A U.S. Attorney’s office filing would later call Gilbert’s Trina enterprise a “pyramid scheme” in that money was made in the selling of franchises to open clinics. “Gilbert sold people on a promise that was not likely to ever be fulfilled,” the assistant U.S. Attorney said.

One interesting aspect of the story was Gilbert’s boast that a big star in medicine was helping him get the word out about Trina’s benefits. This boast contradicted what many nationally prominent endocrinologists and diabetes researchers had said about Trina. Some used terms such as “snake oil” to describe it. But there was a big star: Jack Lewin, M.D., the former CEO of the California Medical Association and of the American College of Cardiology, the former president and CEO of the Cardiovascular Research Foundation, and a longtime source for many journalists.

With Gilbert’s urging and arrangement, I contacted Lewin, who told me he was working with a group of New York investors to organize a clinical trial to test many of the claims Gilbert and some patients had made about the infusions’ ability to resolve complications of diabetes. The investors wanted to start a Trina clinic in the South Bronx and apparently had purchased Gilbert’s protocol.

Lewin insisted he was strictly and scientifically objective about Trina. “I have no monetary investments or financial conflict about it,” Lewin said. “However, the research comes out, that's how I will feel.”

While he found the concept interesting and was impressed after talking with 60 or 70 patients about their experiences during two days at two California clinics, his opinion would be formed only from clinical trial results. As days went by, it became clear the clinic had opened without clinical trial validation Lewin said the treatments needed. Gilbert was featured at opening ceremonies. Lewin was functioning as a hired clinic consultant for the South Bronx clinic’s investors. And Lewin was all over TV saying that Trina worked!

He appeared on at least three New York talk shows touting Trina as if he were selling patients on a treatment that he knew worked wonders. In one, he said, “If you take this treatment, it restores normal metabolism in your body. You can digest carbohydrates in the way that non-diabetics do, and the effect of that is that it reverses neuropathy, it gets rid of (what) causes amputations ultimately, it reverses the risk of kidney disease. It reverses the risk of heart disease. It's amazing.”

During another talk show, Lewin called Trina “exciting.” He said, “In 90 percent of the patients in the research we’ve done so far, the neuropathy is gone, or 90 percent gone.”

There were other inconsistencies. A promised trial at the University of California at Irvine, for which Lewin at one point said he would serve as principal investigator, and which Gilbert and Lewin said or implied was about to start, had not passed the required scientific review committee. Nor did it have Institutional Review Board approval. UCI later rejected the application.

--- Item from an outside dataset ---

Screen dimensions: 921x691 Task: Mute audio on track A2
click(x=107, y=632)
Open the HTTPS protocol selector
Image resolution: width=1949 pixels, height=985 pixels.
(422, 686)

One of the more exciting events to come out of this series was the airing a year ago by PBS NewsHour of the Montana part of the story. That gave this story unique exposure and enabled a wider audience for the great videos and photography taken by inewsource’s Megan Wood and Brandon Quester. I am most appreciative for my editor, Lorie Hearn, who saw the potential for this story all along, and to MedPage Today, which subsidized my inewsource salary for the project, and Peggy Peck for her encouragement.

Many of the threads from the Trina story are still hanging. So the story may not be over just yet.

There is another story, and another.

Cheryl Clark is a senior investigations reporter for MedPage Today, in New York, and for inewsource/KPBS in San Diego. She lives in San Diego. The Hustling Hope series has won several awards, including first place in the small market investigative category in AHCJ's 2018 Awards for Excellence in Health Care Journalism.